--- Exercise description ---
Search through the entries for the word "agent" and copy every line that has it.

--- Provided records ---
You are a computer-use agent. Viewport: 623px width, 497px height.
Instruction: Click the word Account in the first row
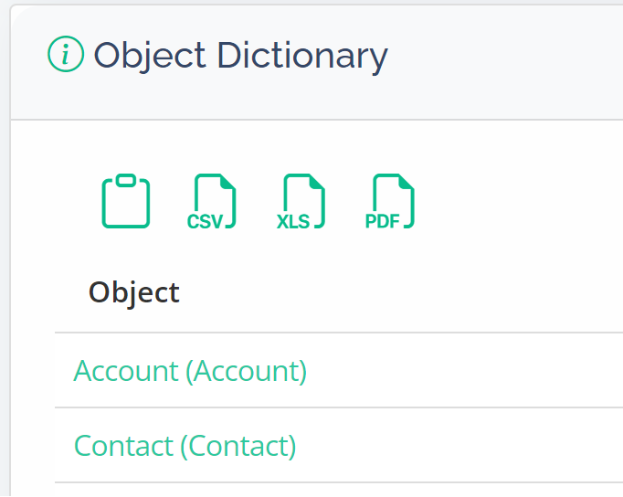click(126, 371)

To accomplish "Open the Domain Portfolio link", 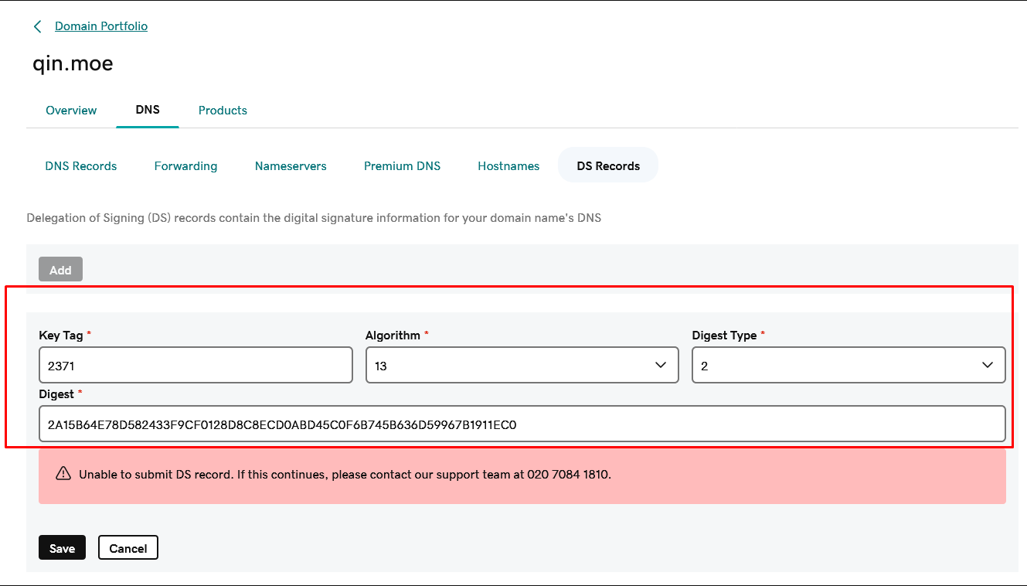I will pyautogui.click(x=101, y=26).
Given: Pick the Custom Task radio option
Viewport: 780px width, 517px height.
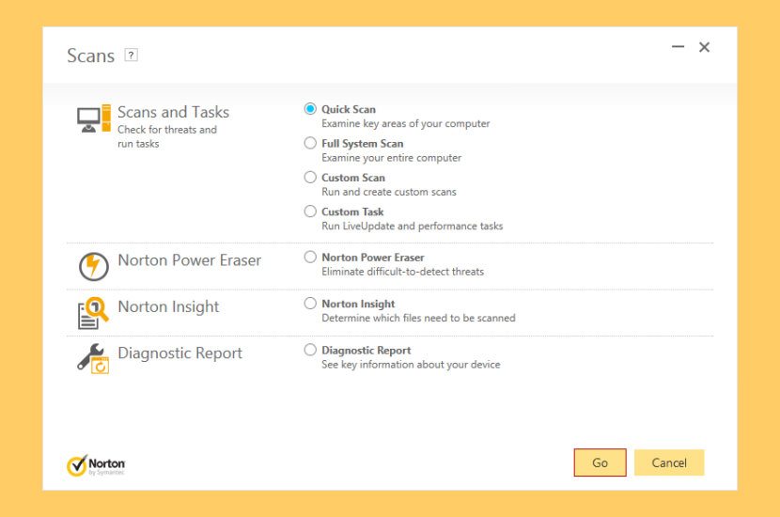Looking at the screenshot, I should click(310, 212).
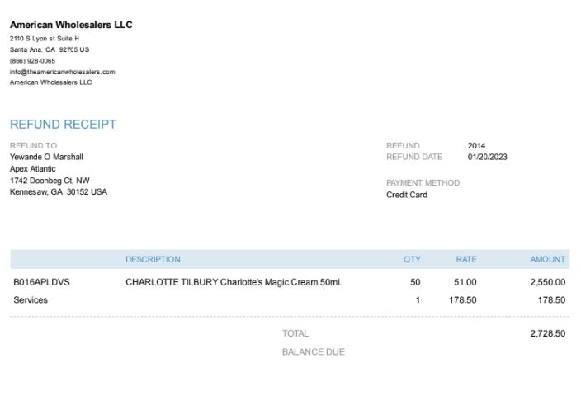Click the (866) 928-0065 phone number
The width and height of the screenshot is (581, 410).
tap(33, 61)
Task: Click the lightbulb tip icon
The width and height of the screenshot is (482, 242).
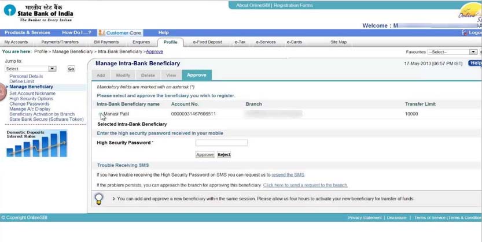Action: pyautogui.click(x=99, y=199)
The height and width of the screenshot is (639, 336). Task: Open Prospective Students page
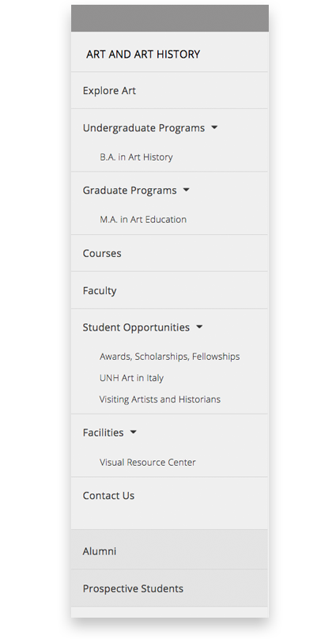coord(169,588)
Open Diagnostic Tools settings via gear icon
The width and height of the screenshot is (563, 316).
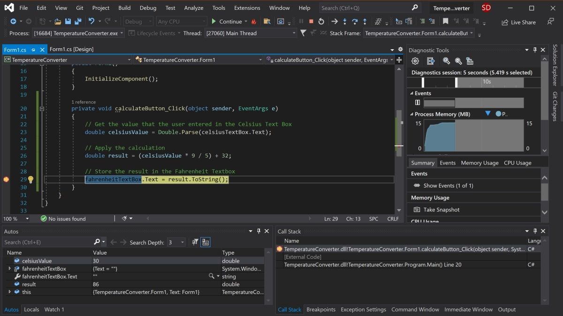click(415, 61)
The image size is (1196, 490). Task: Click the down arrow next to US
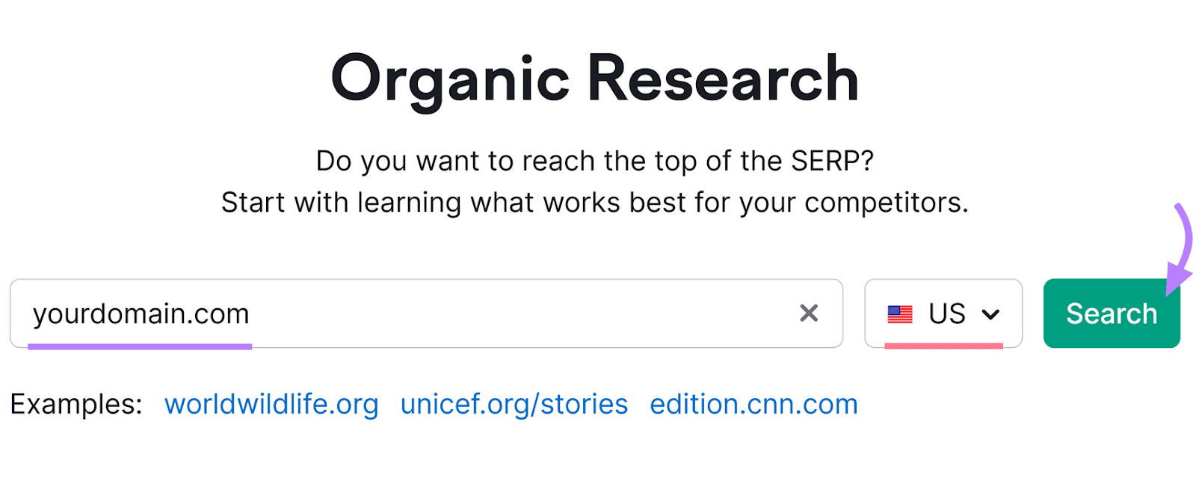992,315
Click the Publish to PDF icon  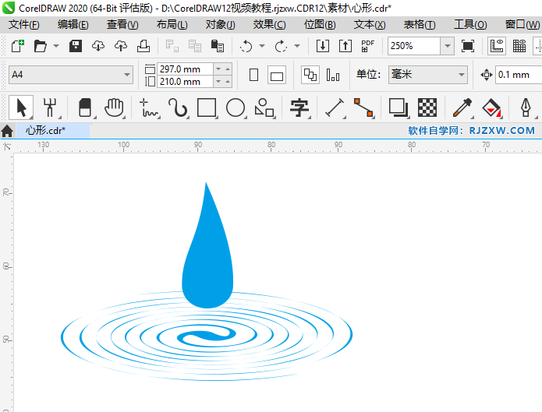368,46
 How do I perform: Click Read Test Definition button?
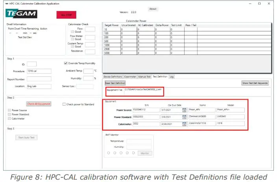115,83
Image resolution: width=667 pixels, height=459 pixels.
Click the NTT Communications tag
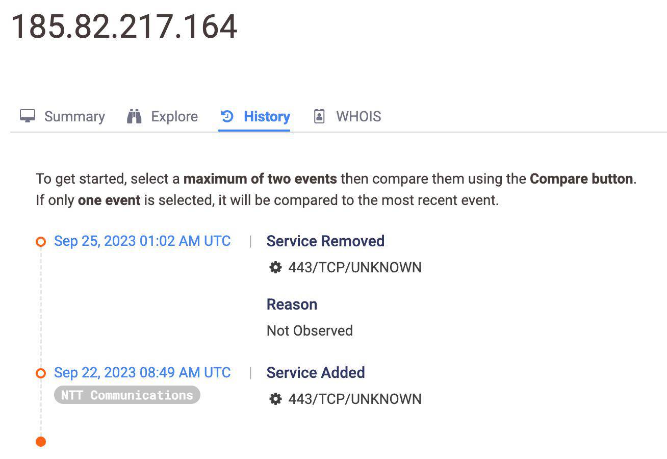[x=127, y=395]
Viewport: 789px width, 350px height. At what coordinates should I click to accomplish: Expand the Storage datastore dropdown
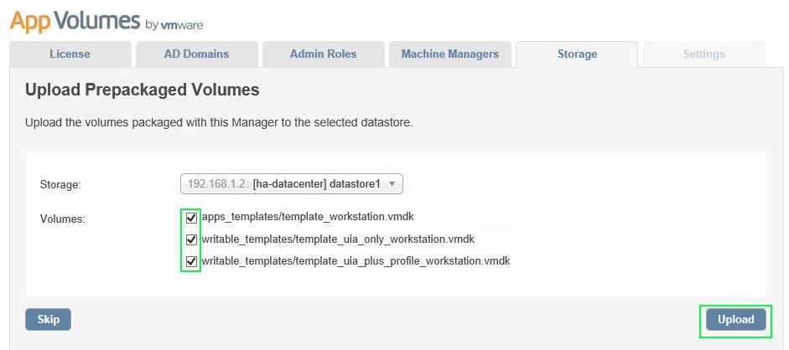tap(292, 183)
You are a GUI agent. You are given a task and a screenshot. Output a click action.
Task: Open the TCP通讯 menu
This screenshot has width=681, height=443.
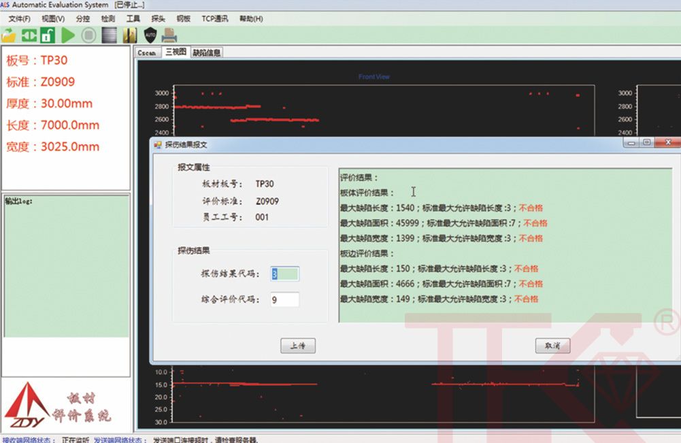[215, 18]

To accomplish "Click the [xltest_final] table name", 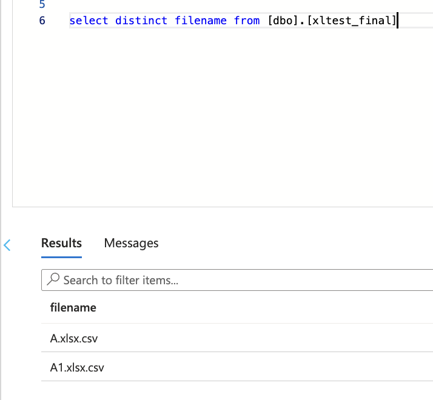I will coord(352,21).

--- Task solution ---
You are a computer-use agent. Viewport: 623px width, 497px height.
You are a GUI agent. You are given a task and a screenshot. Output a click action.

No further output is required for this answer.